I spent about nine and a half hours today working on my computer. No, not using my computer do to work – that wouldn’t necessarily be all that noteworthy. Instead I mean I spent the entire god damned day working on my computer in order to get it running again, even though I would have rather taken it out back and shot it. Repeatedly.
What was the problem, you ask? Well, I’ve been having issues with the computer locking up on start-up. Sometimes it would be fine, other times it would take about three or four (or five) restarts to get the thing to the desktop, as it would get to the little Windows 7 startup logo it would just freeze and stare at me, taunting me. Sometimes it would get to the user login screen, just to fuck with me and give me false hope, but most of the time I was left staring at that little multicolored window as it stubbornly sat there.

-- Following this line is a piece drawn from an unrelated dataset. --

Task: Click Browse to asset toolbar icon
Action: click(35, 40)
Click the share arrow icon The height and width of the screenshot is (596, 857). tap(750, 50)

Luckily for me (you’d think it was luck, anyway) I managed to figure out the problem: Windows 7 does not play well with certain Nvidia video cards, especially older ones like my EVGA 9800GTX+. The problem strikes quite a lot, and the only surefire way to avoid the problem would be to replace your video card with a newer one, according to the research I did, which involved swearing profusely while I sat in Safe Mode, downloading iteration after iteration of Nvidia drivers in a vain attempt to find the one configuration that might actually resolve the problem. Since that proved about as helpful as a submarine with a screen door, I disabled the Nvidia drivers and just used the generic plug-and-play drivers that cone with Windows; while that got me back to my desktop with no problem, it postage-stamped my monitor and made my computer run like shit.
At this point, I decided to try an upgrade-in-place for Windows 7, which is basically just re-installing the operating system without touching everything else, as several other people who had encountered the same problem I was experiencing recommended it. That turned out to be huge fucking mistake, as Windows 7 automatically defaulted to the old video drivers, making the installation hang on the final step. Not only that, but I couldn’t get into Safe Mode to disable the drivers, as the installation wouldn’t complete that way, leaving me in the kind of flying idiot box that John Yossarian would have identified with.
Finally, I had no choice but to go with the nuclear option: full format and clean install. This worked like a charm! Especially if you replace “worked” with “fucked me over” and “charm” with “pack of ravenous hyenas.” I had essentially bricked my computer at this point, as the thing was going through a constant restart cycle whenever it hit the startup screen, and I was only a hairsbreadth from utter chthonic madness as I was faced with the prospect of having to use the 8 year old laptop with the busted LCD monitor for the next six months before I could start saving up for a replacement video card. Yeah, I know they’re relatively cheap, but you try saving for a wedding at the same time.
At this point I knew I had pretty much nothing to lose, so I got out the screwdriver and popped the case open, trying my best to not forcibly rip the video card from its place on the motherboard and shake it like a baby interrupting my FarmVille progress. I even went so far as to pull apart my old computer – the one that’s been lying fallow since the last epic battle of man versus machine I engaged in – in order to see if I could rip out the video card from that one and plug it in to the newer computer as a replacement, but the new motherboard doesn’t out-of-date technology, funnily enough. Useless goddamn AGP architecture.
Finally, I said, “fuck it, what do I have to lose?” and completely disconnected my video card. On a whim, I switched it to another expansion slot – and the son of a bitch worked. Perfectly. Leaving me sitting there wondering if this was some sort of cosmic joke at my expense – and also whether or not the problem was that I had an ailing video card or that one of the PCI-E slots on my less-than-six-months-old motherboard is burnt out. I also briefly wondered if we had any alcohol in the house.